Question

Recall, we have five connectives in propositional logic ¬, ∧, ∨, →, ↔ (negation, conjunction, disjunction, conditional and biconditional). In fact, to express every possible outcome we only need the negation and the conditional connectives Show how this is done by writing alternative expressions (i.e. logically equivalent ones) for the expressions below, using only the connectives ¬ and →. Type or paste your answers in the Write Submission box. As usual, you may substitute ~ for ¬ and --> for → , if you're typing answers.(a) p ∧ q(b) p ∨ q(c) p ↔ q

Answer 1

(a) ¬(p→¬q)

(b) ¬p→q

(c) ¬((p→q)→¬(q→p))

Explanation

taking into account the truth table for the conditional connective:

p | q | p→q

T | T | T

T | F | F

F | T | T

F | F | T

(a) and (b) can be seen from truth tables:

for (a) p∧q:

p | q | ¬q | p→¬q | ¬(p→¬q) | p∧q

T | T | F | F | T | T

T | F | T | T | F | F

F | T | F | T | F | F

F | F | T | T | F | F

As they have the same truth table, they are equivalent.

In a similar manner, for (b) p∨q:

p | q | ¬p | ¬p→q | p∨q

T | T | F | T | T

T | F | F | T | T

F | T | T | T | T

F | F | T | F | F

again, the truth tables are the same.

For (c)p↔q, we have to remember that p ↔ q can be written as (p→q)∧(q→p). By replacing p with (p→q) and q with (q→p) in the answer for part (a) we can change the ∧ connector to an equivalent using ¬ and →. Doing this we get ¬((p→q)→¬(q→p))

....

**Written problem A:** According to the logic exercise, which two connectives are enough to express every possible outcome in propositional logic?
The rows that come next have no connection to the logic exercise.

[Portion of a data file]
....

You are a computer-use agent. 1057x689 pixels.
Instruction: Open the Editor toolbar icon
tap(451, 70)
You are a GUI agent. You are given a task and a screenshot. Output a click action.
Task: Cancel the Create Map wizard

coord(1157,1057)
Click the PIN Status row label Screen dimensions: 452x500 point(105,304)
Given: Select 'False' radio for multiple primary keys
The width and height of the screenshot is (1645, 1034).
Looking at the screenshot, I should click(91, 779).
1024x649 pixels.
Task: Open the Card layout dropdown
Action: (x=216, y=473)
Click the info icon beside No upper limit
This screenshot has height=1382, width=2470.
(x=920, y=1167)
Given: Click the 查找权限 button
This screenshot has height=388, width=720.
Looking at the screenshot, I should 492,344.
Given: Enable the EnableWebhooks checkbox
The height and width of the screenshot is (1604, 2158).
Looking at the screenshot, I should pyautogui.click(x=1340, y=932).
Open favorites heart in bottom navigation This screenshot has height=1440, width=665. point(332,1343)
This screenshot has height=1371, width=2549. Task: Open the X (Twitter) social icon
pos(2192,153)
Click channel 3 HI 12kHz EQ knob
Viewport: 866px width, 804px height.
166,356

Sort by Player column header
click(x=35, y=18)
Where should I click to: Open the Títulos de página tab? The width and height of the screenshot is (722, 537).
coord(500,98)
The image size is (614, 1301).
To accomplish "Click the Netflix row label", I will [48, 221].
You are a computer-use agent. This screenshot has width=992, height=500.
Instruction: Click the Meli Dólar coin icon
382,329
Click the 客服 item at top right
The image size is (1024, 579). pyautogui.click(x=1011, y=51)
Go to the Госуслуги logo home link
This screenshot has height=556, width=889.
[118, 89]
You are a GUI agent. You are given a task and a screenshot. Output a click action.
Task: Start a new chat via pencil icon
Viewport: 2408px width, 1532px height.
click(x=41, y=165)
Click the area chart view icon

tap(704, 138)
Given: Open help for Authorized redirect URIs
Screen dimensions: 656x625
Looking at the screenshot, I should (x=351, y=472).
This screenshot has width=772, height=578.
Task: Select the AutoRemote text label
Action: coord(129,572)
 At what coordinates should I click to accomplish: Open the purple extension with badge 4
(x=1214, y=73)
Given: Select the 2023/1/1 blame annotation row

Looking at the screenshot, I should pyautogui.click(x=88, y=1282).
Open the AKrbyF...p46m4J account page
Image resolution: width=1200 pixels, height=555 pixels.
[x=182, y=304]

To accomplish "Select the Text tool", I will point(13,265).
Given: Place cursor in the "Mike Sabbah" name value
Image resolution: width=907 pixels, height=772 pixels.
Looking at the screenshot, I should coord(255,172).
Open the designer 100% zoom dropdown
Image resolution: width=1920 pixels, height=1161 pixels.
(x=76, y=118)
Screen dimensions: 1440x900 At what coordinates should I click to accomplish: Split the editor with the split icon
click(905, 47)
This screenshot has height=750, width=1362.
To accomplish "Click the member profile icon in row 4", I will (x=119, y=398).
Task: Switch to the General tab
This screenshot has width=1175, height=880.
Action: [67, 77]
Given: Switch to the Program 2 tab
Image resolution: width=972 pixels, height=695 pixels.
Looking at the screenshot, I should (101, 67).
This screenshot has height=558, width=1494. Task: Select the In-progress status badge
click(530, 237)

....

**Written problem B:** List every row that contains the string "resolution", treating uppercase and lowercase as different.

**Final result A:** Negation and the conditional (¬ and →).

**Final result B:**
Image resolution: width=1200 pixels, height=555 pixels.
Image resolution: width=907 pixels, height=772 pixels.
Image resolution: width=1920 pixels, height=1161 pixels.
Image resolution: width=972 pixels, height=695 pixels.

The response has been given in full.